### YOUR GOAL:
Output only the lines that run from the line holding "guitarist (119, 35)" to the end of the data below, including both ends, without any pictures.

### DATA FOR ANALYSIS:
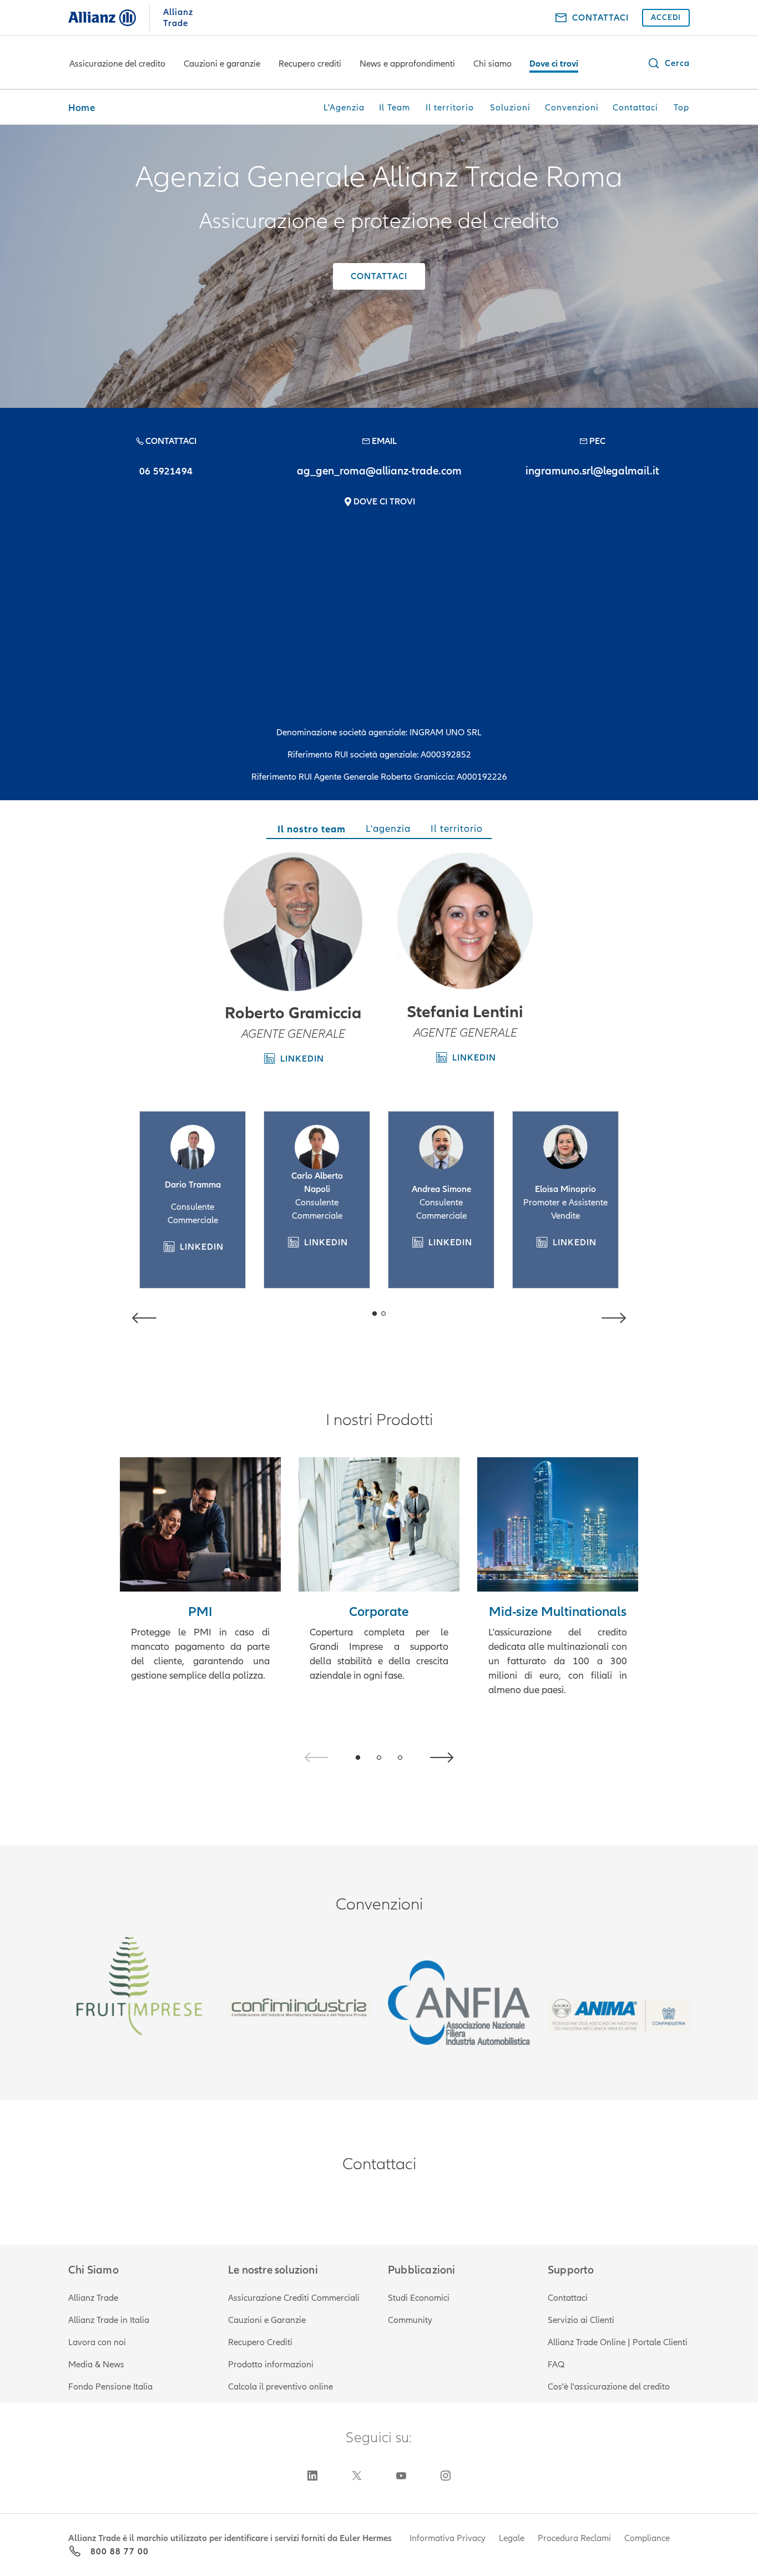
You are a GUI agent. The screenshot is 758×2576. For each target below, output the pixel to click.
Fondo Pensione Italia (110, 2386)
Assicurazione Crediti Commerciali (294, 2298)
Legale (511, 2538)
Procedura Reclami (574, 2538)
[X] (356, 2475)
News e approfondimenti (407, 63)
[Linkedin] (312, 2475)
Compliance (647, 2538)
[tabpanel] (379, 1099)
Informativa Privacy (448, 2538)
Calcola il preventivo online (280, 2386)
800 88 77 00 (119, 2551)
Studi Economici (418, 2298)
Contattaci (568, 2298)
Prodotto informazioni (271, 2364)
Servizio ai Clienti (581, 2320)
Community (410, 2320)
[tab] (310, 830)
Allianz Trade (93, 2298)
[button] (668, 63)
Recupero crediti (310, 63)
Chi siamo (492, 63)
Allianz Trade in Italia (108, 2320)
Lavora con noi (97, 2342)
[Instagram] (445, 2475)
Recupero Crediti (260, 2342)
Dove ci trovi (553, 63)
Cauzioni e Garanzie (267, 2320)
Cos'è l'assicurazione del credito (609, 2386)
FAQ (556, 2364)
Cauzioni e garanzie (222, 63)
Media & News (96, 2364)
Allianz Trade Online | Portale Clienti (618, 2342)
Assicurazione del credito (117, 63)
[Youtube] (401, 2475)
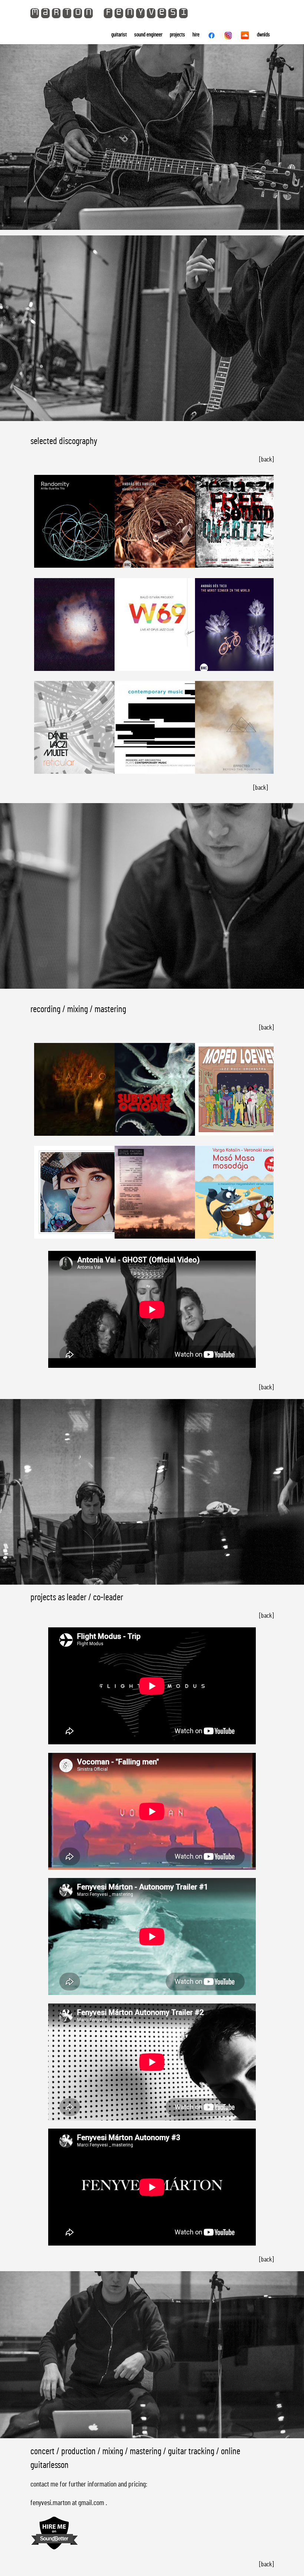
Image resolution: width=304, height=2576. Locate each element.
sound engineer (148, 35)
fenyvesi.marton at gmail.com (67, 2503)
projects (177, 35)
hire (195, 35)
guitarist (119, 35)
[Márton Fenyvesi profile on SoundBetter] (54, 2548)
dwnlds (263, 35)
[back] (266, 459)
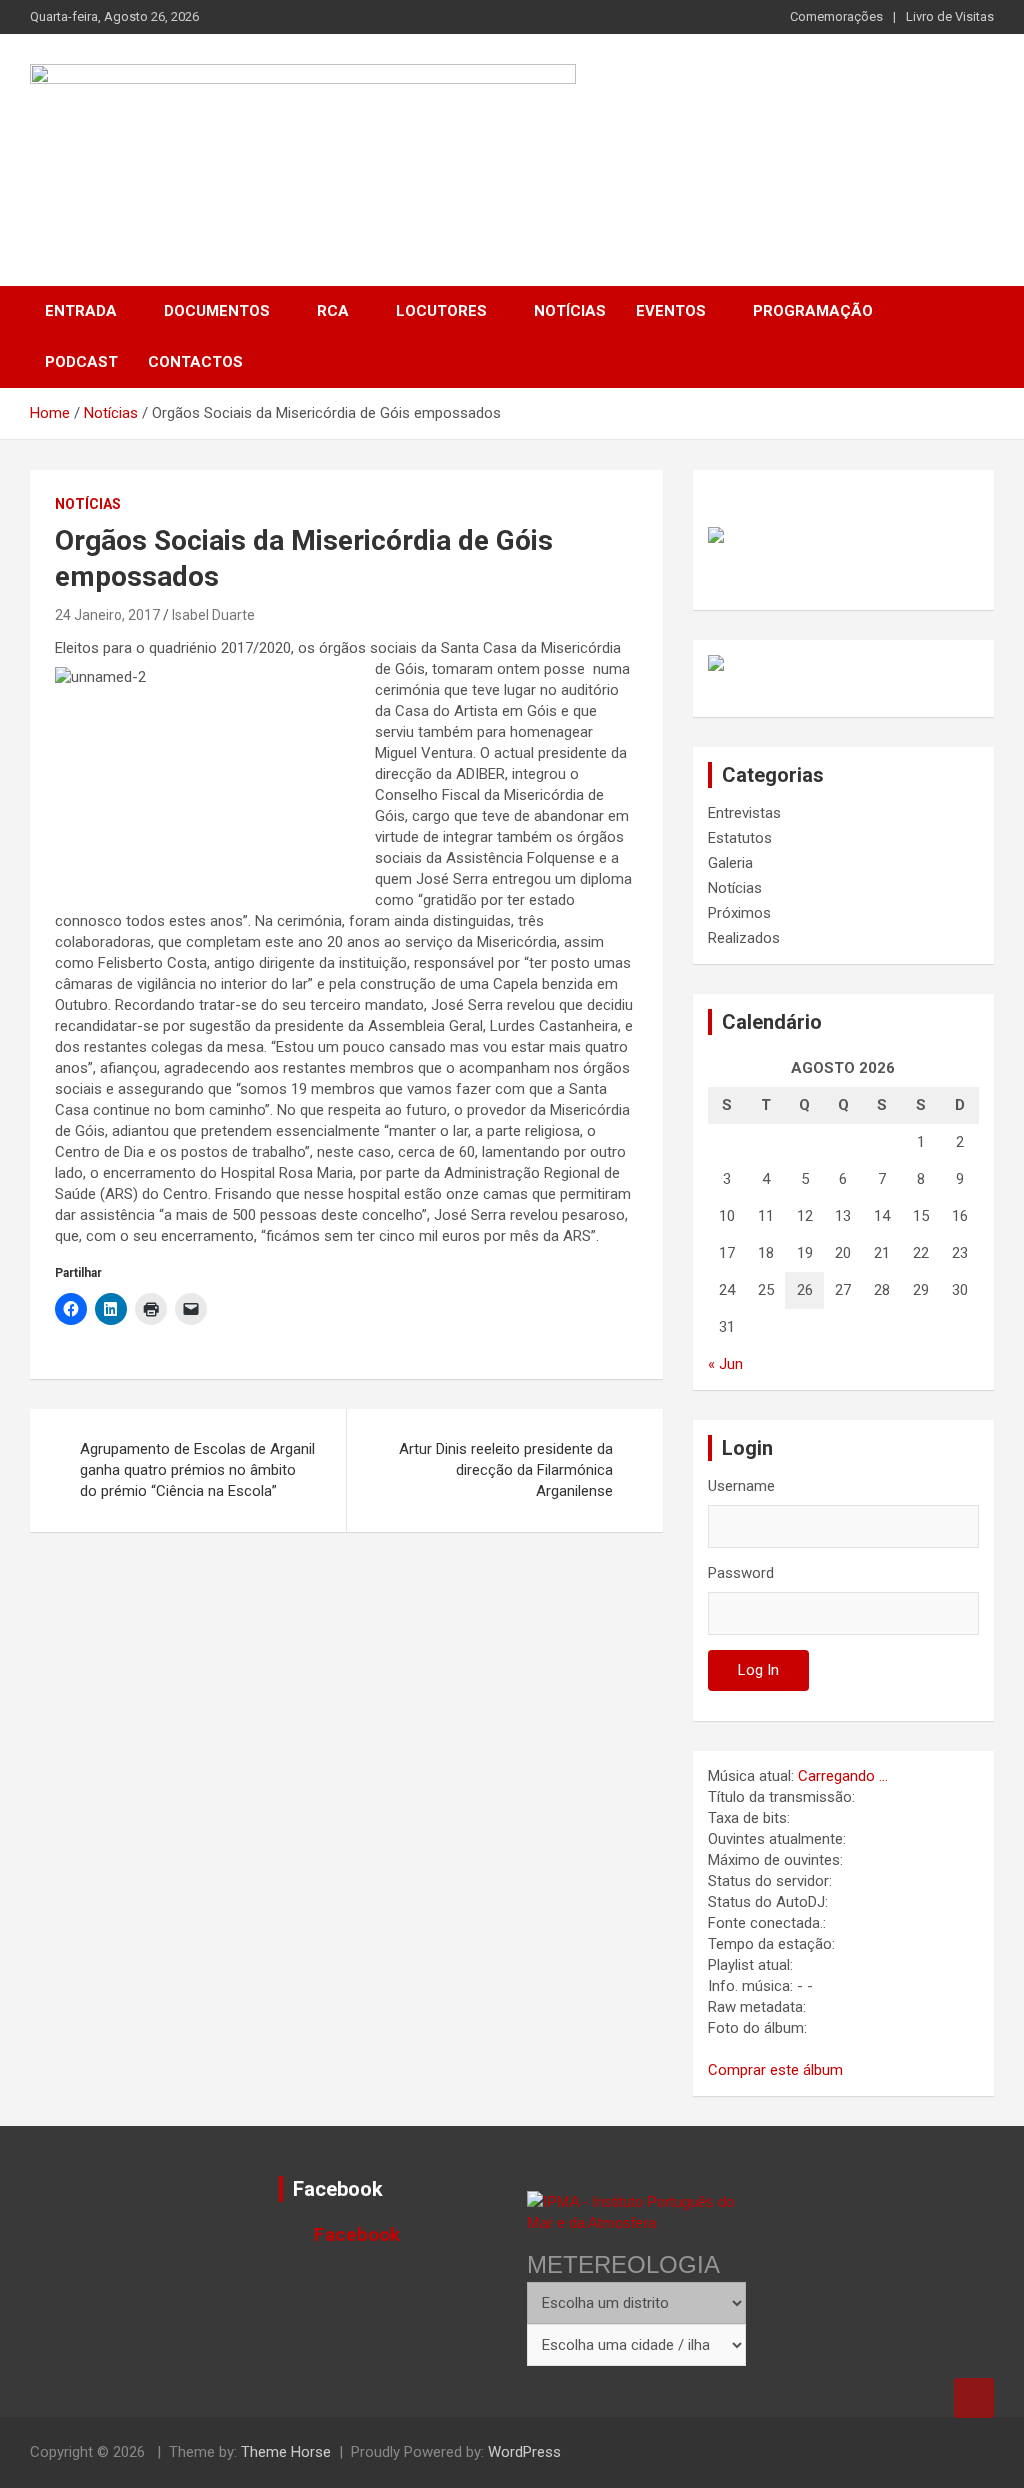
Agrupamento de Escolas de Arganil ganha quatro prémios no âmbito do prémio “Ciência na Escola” (197, 1470)
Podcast (81, 362)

### EXERCISE OUTPUT:
guitarist (119, 35)
[Márton Fenyvesi profile on SoundBetter] (54, 2548)
dwnlds (263, 35)
[back] (266, 459)
Agrupamento de Escolas de Arganil ganha quatro prémios no âmbito do prémio “Ciência na Escola” (197, 1470)
Podcast (81, 362)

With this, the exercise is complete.